Lima, Jul 21 (EFE).- Losing their homes is not the only calamity suffered by the thousands of evacuees from Peru’s current massive flooding, which has forced them to flee into unhealthy campsites where, as if this were the Exodus described in the Bible, they are under siege from dengue, zika, anemia, rats and crickets.
For many inhabitants of Catacaos and others nearby settlements of the northern Piura regon, the only roof over their heads during the last three months has been a 9-square-meter (97-square-foot) plastic tent, a limited space where they try to restart their lives in the blazing-hot desert of northern Peru.
They know they can never go back to where they came from, since the government has banned any more building in the flooded area in order to avoid further catastrophes.
Their only hope is to build a rustic shelter, starting with the tents they were given in San Pablo, Santa Rosa and Tambogrande, the big campsites located along 5 kilometers (3 miles) of the North Panamerican Highway and recognizable from a distance for their mass of white plastic.

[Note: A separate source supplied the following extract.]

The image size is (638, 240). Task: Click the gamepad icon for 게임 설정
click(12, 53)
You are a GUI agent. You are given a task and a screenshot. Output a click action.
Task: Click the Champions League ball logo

At the start of the emergency, some 16,000 people found homes in these improvised shelters, and three months later some 3,000 people are still there, according to officials of the Ministry of the Woman and Vulnerable Populations (MIMP) said, or 10,000 according to the Regional Health Authority (Diresa) of Piura.
These are part of the 93,000 affected by the floods only in Piura on the Ecuadorian border, who also include 18 fatalities, 3 missing persons, 40 injured and 15,000 homes destroyed.
Living in Santa Rosa is Yeni Chiroque, mother of a 7-year-old boy, who told EFE that conditions in the camp are “very hard,” since “the tent is sweltering inside” when it’s hot outside, with temperatures up to 40 C (104 F) in summer, but cold at night in winter.
Fortunately, the army comes by every two weeks with food donations, a service that will continue as long as the state of emergency lasts.
In San Pablo, Ines Moran, a mother of two, told EFE that this camp gives them “the chance to start from zero and go forward,” while observing that some 15 prefabricated houses the government donated two months ago are still uninhabited.
The floods have also caused a dengue epidemic in Piura, with up to 43,000 cases registered since the beginning of the year, about twice as many as in previous years from this endemic disease, according to the Diresa regional director of strategic operations in Piura, Eduardo Alvarez.
A dozen cases of zika have also been registered, three of them being pregnant women, which has led authorities to take special measures to keep those with child from catching the disease, which can cause children to be born microcephalic.